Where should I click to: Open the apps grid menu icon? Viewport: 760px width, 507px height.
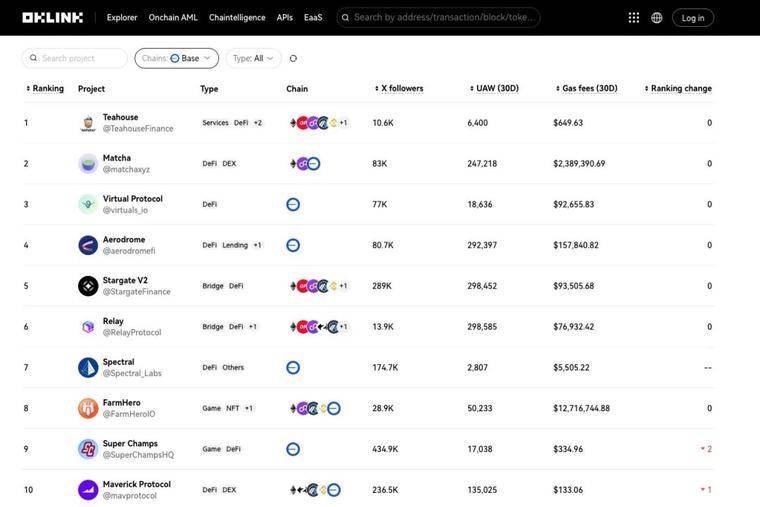(x=633, y=17)
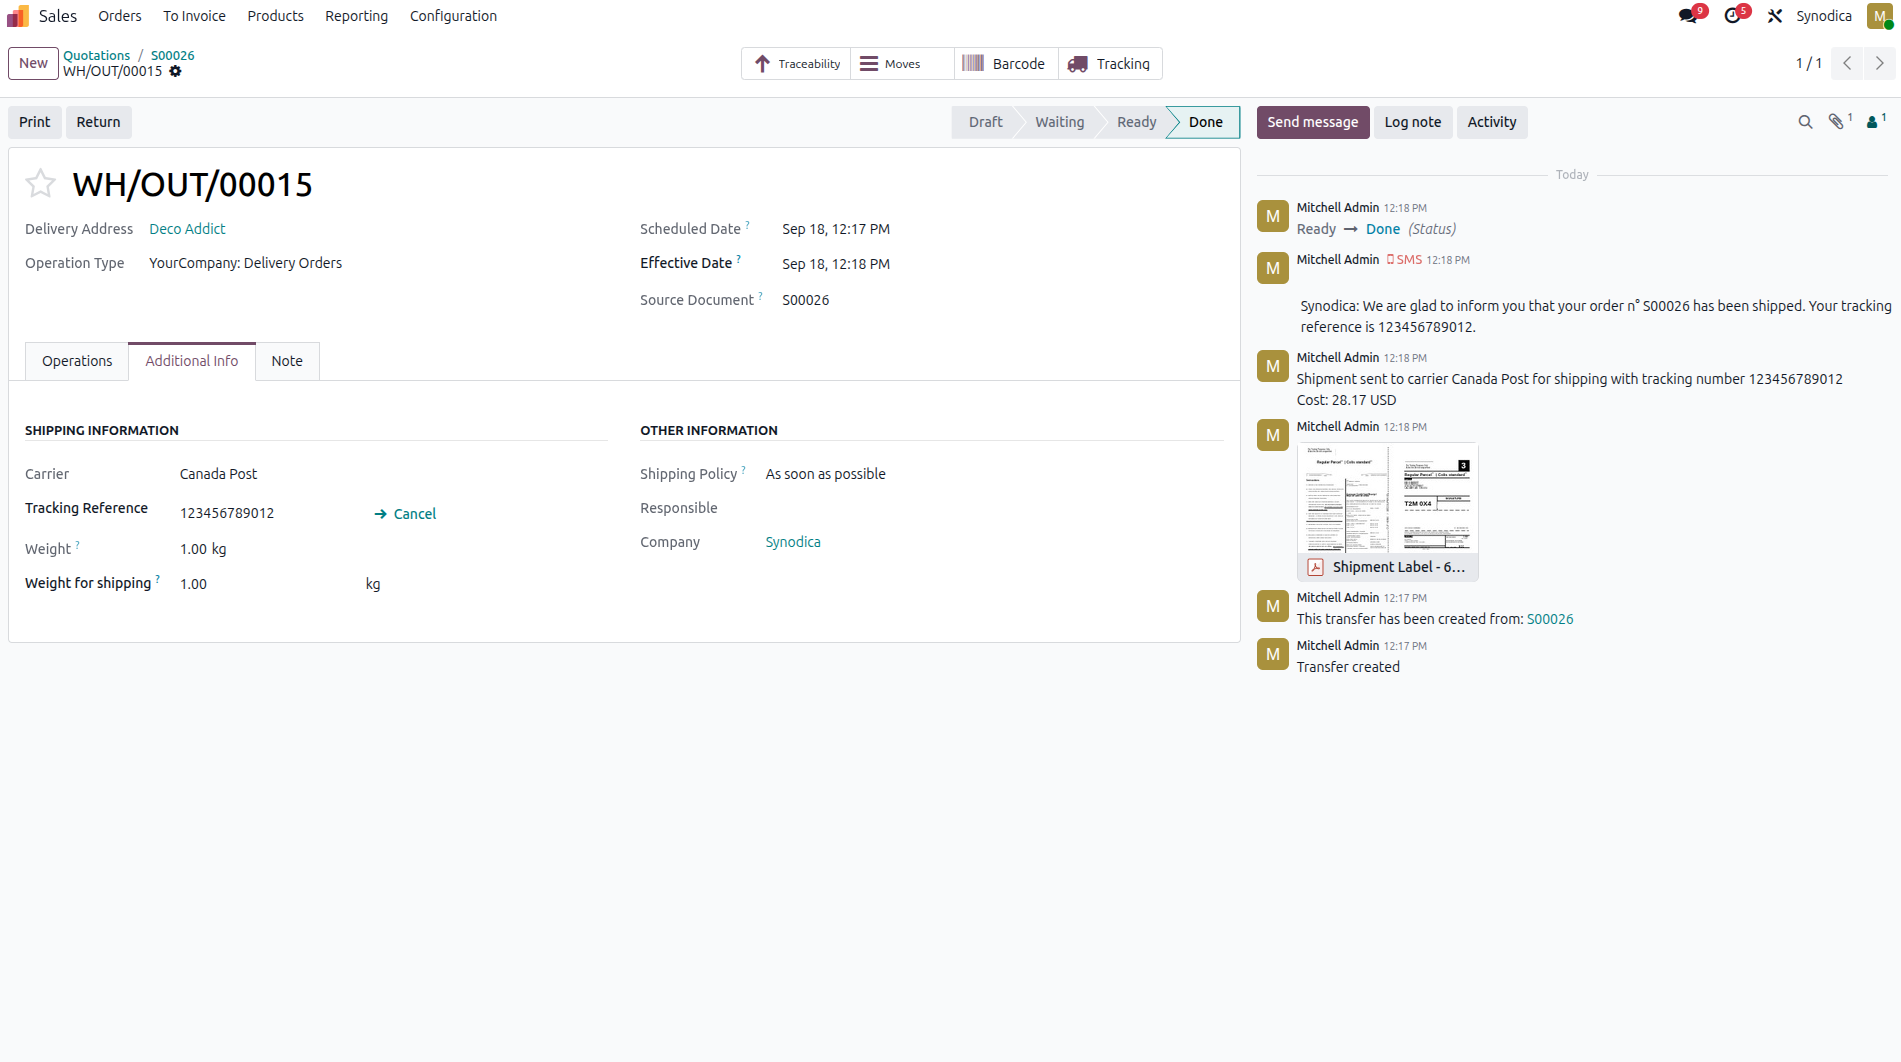
Task: Open the gear actions menu beside WH/OUT/00015
Action: pos(176,72)
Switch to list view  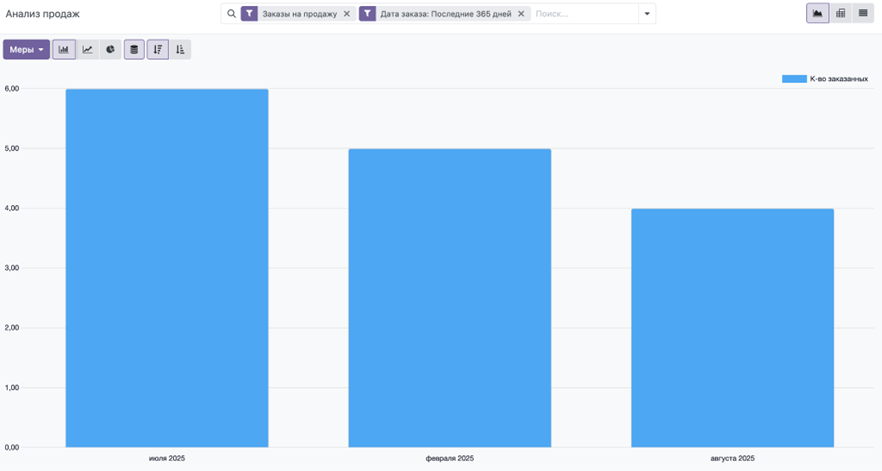(862, 14)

-------

_所需工作_:
请数一数上面的记录中有多少行含有字符串“Open”，区分大小写，只给出行数。

_任务答复_:
2